**Passage:**
= = = = = = =
The church is built on projecting plinths and has a nave and four-bay aisles with separate roofs which terminate short of the nave at the west. The bays, are separated by buttresses and each has a pair of two-light windows above a continuous sill band. The two-bay chancel is higher than the nave and has a five-light east window. The four-stage west tower has angled buttresses and a west door above which is a four-light west window. The belfry has paired two-light openings under a broach spire set back behind a parapet. The spire is 165 ft tall.

===Interior===
The nave arcade is carried on short cylindrical columns with moulded and decorated capitals. It has a hammer-beam roof and the wide chancel arch is supported on quatrefoil columns. The columns are made of Runcorn and Bath stone. The chancel rail incorporates the pulpit made of gypsum or alabaster with green Connemara marble pillars carved into scenes from the life of St. Paul and the lectern with carvings of foliage.

The church has a reredos made from alabaster thought to be from the Blue John mines in Derbyshire, timber pews and a baluster font from the old chapel. Some of the stained glass is by Shrigley and Hunt. There are several 18th and 19th-century wall plaques. A window imported from the old Peel Chapel, which was made of porcelain, painted and then baked, is located over the font.

===Churchyard===
The churchyard contains the war graves of two service personnel of the First World War and nine of the Second World War.

Near the church porch is the grave of the Roscoe family, including the head of the family James Roscoe, who operated several local coal mines and lived at Kenyon Peel Hall.
= = = = = = =
**Data section:**

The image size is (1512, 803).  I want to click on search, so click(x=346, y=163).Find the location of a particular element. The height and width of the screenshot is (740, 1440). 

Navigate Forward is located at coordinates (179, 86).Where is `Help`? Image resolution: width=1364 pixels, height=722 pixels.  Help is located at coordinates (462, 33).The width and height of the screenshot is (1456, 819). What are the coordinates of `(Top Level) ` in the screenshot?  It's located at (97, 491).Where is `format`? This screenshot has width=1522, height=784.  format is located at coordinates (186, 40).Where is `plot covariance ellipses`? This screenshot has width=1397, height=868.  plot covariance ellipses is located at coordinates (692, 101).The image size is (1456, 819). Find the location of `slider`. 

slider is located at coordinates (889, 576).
= = = = = = =
**Assignment:** Restate the church description, starting with "The church has" and going on through "over the font.", with "timber pews" changed to "oak pews".

**Exercise result:**
The church has a reredos made from alabaster thought to be from the Blue John mines in Derbyshire, oak pews and a baluster font from the old chapel. Some of the stained glass is by Shrigley and Hunt. There are several 18th and 19th-century wall plaques. A window imported from the old Peel Chapel, which was made of porcelain, painted and then baked, is located over the font.